## Written request
Put each line of the listing below into a Markdown table with the columns "Row" and "Listing line," skipping blank lines. Leave the pictures out of the answer.

[Start Entries shown]

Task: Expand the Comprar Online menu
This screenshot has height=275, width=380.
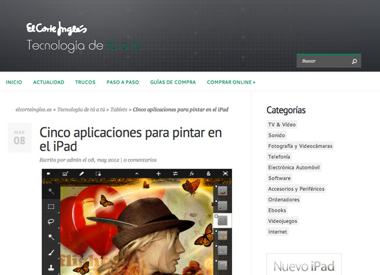Action: point(231,83)
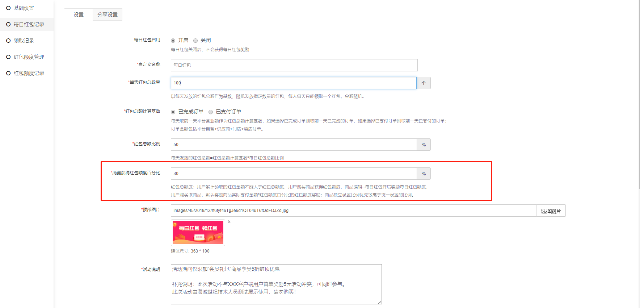Viewport: 640px width, 308px height.
Task: Remove the uploaded banner image with the x
Action: click(x=229, y=221)
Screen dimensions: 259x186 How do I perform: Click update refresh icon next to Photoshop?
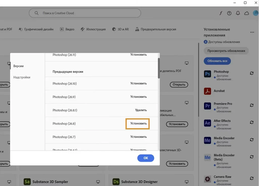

[End Entries shown]

## Final answer
| Row | Listing line |
|---|---|
| 1 | Task: Expand the Comprar Online menu |
| 2 | This screenshot has height=275, width=380. |
| 3 | Action: point(231,83) |
| 4 | Viewport: 640px width, 308px height. |
| 5 | Task: Remove the uploaded banner image with the x |
| 6 | Action: click(x=229, y=221) |
| 7 | Screen dimensions: 259x186 How do I perform: Click update refresh icon next to Photoshop? |